Advertisement

MAPA Still in the Ring but It Has Lost Its Punch

Share

When the L.A. metro chapter of the Mexican-American Political Assn. handed out its endorsement for mayor Saturday evening, the reactions were understandable. Mike Woo’s supporters let out a holler when he won the group’s nod. Julian Nava politely declined to talk about it afterward.

John Borunda, Frank Teran, Oscar Valdes, Leonard Shapiro and Ted Hayes--who aren’t as well known as Woo and other officeholders in the race--said they weren’t discouraged.

At first glance, it would seem MAPA’s endorsement of Woo is another sign that the Hollywood-area councilman has broad support among Latinos and other minorities. He can revel in the fact that MAPA chose a non-Latino over Nava and former deputy mayor Linda Griego, two well-known Latinos who could expect Mapitas to be sympathetic to them.

But there is a hollow ring to all of this that may not sway many voters. For openers, MAPA doesn’t command the influence it had in the 1960s and ‘70s. Its membership rolls, once in the tens of thousands, is hardly that now. It can no longer deliver key contributors.

Advertisement

Instead of talking of what they could do for Woo and the other endorsed candidates, MAPA members at the Hyatt Regency Hotel in downtown L.A. considered asking leading Latino politicians to each contribute $1,000 to help fatten MAPA’s treasury.

It wasn’t always that way for MAPA. Formed in 1960, MAPA became a player in California politics as a major voice for Chicano aspirations and concerns. It backed Chicanos for public office from the Bay Area to the Imperial Valley.

MAPA’s roots ran particularly deep in East Los Angeles, where many of its members first got involved in politics working for a young upstart named Edward R. Roybal.

In the early ‘60s, MAPA enthusiastically embraced presidential candidates John F. Kennedy and Lyndon B. Johnson at statewide endorsement conventions and turned out thousands of volunteers to work for them.

Democratic presidential nominees continued to appear before MAPA conventions for support through the years but the endorsement meant less and less.

Factions within the group, including one associated with the son of farm workers leader Cesar Chavez, eroded the association’s influence and strength. Before long, MAPA became known for its symbolic standing as one of the oldest Latino political organizations in the state and little else.

Advertisement

In Los Angeles, the group was virtually missing in action in the 1980s as other groups appeared on the scene. The United Neighborhoods Organization (UNO) fought for safe streets and better schools. The Mothers of East L.A. fought the proposed state prison near downtown. And ad hoc groups formed to protest police brutality.

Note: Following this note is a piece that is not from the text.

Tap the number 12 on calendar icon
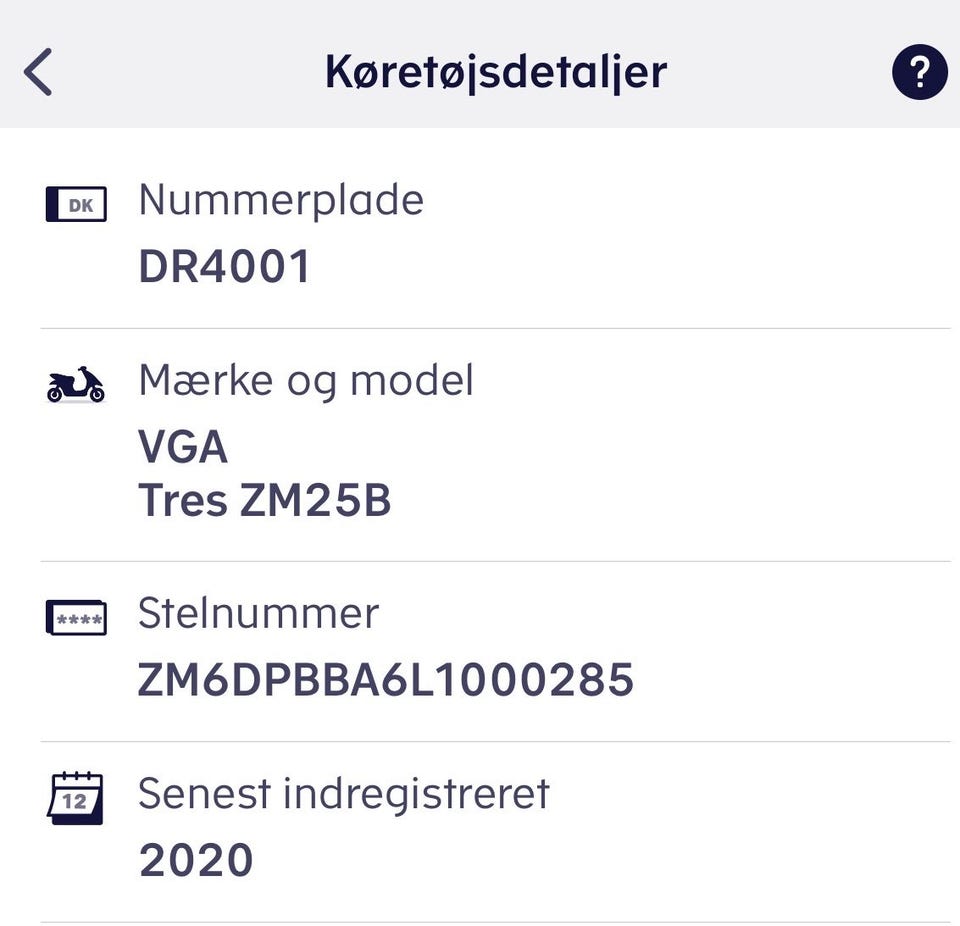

Even MAPA’s name, by emphasizing Mexican-American, seemed outdated to some Latinos; it ignores L.A.’s burgeoning Central American population.

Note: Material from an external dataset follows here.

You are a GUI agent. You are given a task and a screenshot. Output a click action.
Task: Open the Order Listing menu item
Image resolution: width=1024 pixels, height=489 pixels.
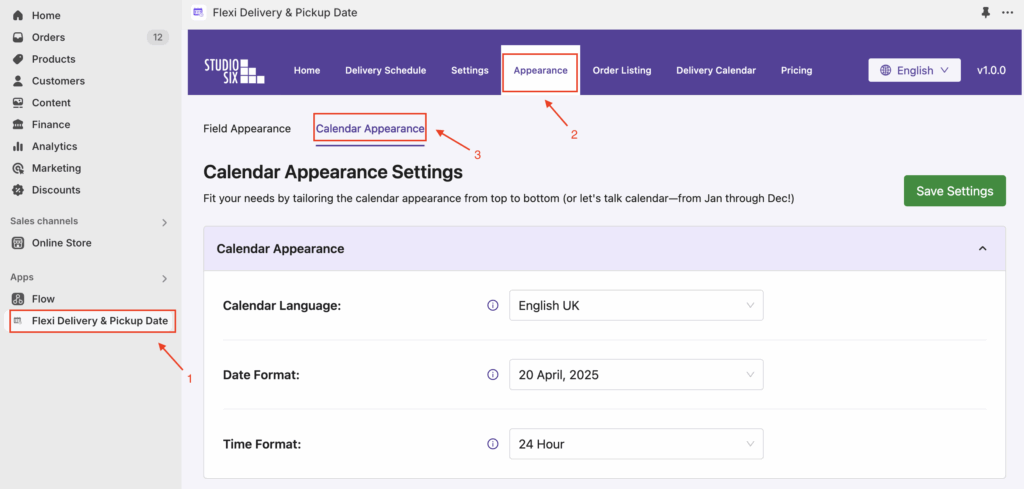click(622, 71)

As recently as two years ago, MAPA officials struggled to maintain a local office. Their bank account, by their reckoning, was down to $350.

There has been a comeback of sorts for MAPA. Officials point out that the group was responsible last year for the sign-up of 5,300 new voters in greater L.A. They also say MAPA provided some crucial get-of-the-vote help in Yvonne Brathwaite Burke’s razor-thin supervisorial win last year over Diane Watson.

And young new leaders, such as metro director Victor Manrique, has given the group new hope.

MAPA old-timers growled “go home” when Woo appeared before the group Saturday. His supporters in the audience didn’t seem fazed when he went against the prevailing mood within MAPA by opposing giving the right to vote in school board elections to non-citizen residents.

Advertisement

On the other hand, Nava got a deafening cheer with a ringing defense of his support for the vote for non-citizens. “What are they afraid of?” he asked. “(Opponents would say) . . . ‘We can’t give them the vote. We might have a democracy on our hands!’ ”

In the end, MAPA gave the nod to Woo, probably in recognition that Nava has no realistic chance of winning and that Woo is the perceived front-runner.

But its decline in stature makes the endorsement of questionable value. The councilman, MAPA officials explained, got the endorsement by garnering a majority among only 180 votes cast. They tried to put their best spin on the results, saying the turnout was triple what it had been a few years ago.

In a town where Latinos make up 41% of 3.2 million residents, MAPA will have to do dramatically better before its endorsement means as much to Woo as it did to Kennedy and Johnson.